Susan Comninos

Poetry

Susan Comninos is a widely published poet and author of a recent book of poems, Out of Nowhere (Stephen F. Austin Univ. Press/Texas A&M, 2022). Her creative work has appeared in the Harvard Review Online, Rattle, The Common, Prairie Schooner and North American Review, among others. Since 2017, she has taught writing to undergraduates at Siena College, The College of St. Rose, and SUNY Albany, as well as diverse groups of adults in the community. “Wild Joy of Receiving” is the title poem of her current book manuscript. She lives in upstate New York.

 

Wild Joy of Receiving

or, a walker spots mute swans in a park’s flooded field They’re all about bobbing for a meal, these birds, adapting to ruin, their grass newly underwater. Theirs are beaks-at-supper: bills plunging—so they all look headless. Necky divers in a slough: reverse planters, nibblers of contingency, swamped creatures, impossibly pretty. Wings shut, their backs are like sheets of scalloped hair combs, tiered and round; like grey cookies plucked from a tin. They eat, oddly. Nothing halts their practice of dunking prayer: this damp amen; this dip of their heads; this plunk and slide of their streamlined bodies. Reverently, they needle worms. Like blades of grass, they stab the ocean that last night’s rain left. Dumb sailors, the swans mindlessly boat on a sad sea, inches deep, when a walker knows how quickly the weather turns; how swiftly life goes under. Still, on spying green guano on a nearby path — that dried promised land—a walker slips a thought upwards. For now, Noah’s dove can quit her task. Today, the world’s been saved by signs of life in a sodden place. For here are the half-sunken birds—not aloft or at home in a pond, but still feeding. What do they want? More seeds, yanked from the wet. What do they search for?—what we all do: dinner, a kind god. A full throat. Webbed feet that pulse and stretch. The wild joy of receiving.

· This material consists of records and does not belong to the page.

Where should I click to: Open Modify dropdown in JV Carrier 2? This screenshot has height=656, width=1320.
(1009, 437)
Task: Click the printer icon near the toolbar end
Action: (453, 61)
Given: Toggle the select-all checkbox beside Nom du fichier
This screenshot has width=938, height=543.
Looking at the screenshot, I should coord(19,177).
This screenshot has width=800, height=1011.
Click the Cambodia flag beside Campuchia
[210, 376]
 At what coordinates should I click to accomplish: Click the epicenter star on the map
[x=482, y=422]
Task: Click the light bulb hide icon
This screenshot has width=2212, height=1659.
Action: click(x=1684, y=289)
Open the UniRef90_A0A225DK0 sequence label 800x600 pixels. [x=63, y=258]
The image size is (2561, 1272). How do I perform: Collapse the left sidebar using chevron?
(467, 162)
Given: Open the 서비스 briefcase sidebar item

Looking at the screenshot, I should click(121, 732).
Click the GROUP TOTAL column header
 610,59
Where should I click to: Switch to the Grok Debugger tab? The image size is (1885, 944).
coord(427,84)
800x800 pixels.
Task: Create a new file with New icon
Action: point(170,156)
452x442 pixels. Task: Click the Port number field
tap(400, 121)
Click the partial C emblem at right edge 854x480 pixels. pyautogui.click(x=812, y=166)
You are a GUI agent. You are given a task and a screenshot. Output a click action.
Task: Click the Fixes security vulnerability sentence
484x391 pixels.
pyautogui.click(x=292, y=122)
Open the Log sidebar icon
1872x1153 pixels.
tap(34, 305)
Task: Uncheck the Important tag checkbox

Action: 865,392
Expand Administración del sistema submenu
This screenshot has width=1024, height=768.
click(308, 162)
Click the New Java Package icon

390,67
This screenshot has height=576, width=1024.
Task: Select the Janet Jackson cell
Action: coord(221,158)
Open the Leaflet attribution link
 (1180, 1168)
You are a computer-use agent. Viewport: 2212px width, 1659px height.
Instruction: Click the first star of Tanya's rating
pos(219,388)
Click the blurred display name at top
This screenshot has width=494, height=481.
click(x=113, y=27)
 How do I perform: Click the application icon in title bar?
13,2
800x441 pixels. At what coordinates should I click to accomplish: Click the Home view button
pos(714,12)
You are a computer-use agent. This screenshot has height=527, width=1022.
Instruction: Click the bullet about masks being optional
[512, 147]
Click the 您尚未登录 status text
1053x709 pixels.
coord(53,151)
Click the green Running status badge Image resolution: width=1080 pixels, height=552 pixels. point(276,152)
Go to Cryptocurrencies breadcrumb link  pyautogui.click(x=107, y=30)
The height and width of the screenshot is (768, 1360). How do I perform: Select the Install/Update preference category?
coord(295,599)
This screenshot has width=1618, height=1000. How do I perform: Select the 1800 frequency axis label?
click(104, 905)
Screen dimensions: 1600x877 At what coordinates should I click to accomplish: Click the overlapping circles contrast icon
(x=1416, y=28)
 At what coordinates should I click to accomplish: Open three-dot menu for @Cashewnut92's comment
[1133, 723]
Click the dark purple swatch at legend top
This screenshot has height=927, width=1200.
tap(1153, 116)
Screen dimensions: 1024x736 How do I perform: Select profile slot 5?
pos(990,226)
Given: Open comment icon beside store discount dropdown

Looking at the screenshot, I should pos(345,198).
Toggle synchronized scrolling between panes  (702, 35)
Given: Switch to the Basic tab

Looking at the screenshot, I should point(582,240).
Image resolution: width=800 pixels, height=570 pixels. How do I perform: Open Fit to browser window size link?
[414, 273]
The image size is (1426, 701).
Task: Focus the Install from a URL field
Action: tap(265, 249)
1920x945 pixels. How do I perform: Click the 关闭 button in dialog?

This poem began at a park, following my visit to a desperately ill family member in the hospital. Terrified, I was trying to walk off my panic, when I came across a feeding frenzy. Some birds were having at a sweep of drowned grass. But they looked less frantic than gripped by an overwhelming life force. I noticed they were beautiful. It wasn’t until later that I realized: they hadn’t made any noise. At the time, I was struck largely by their ability to adapt to the ruin that had followed a massive rain. I hadn’t expected comfort, but stumbled across it.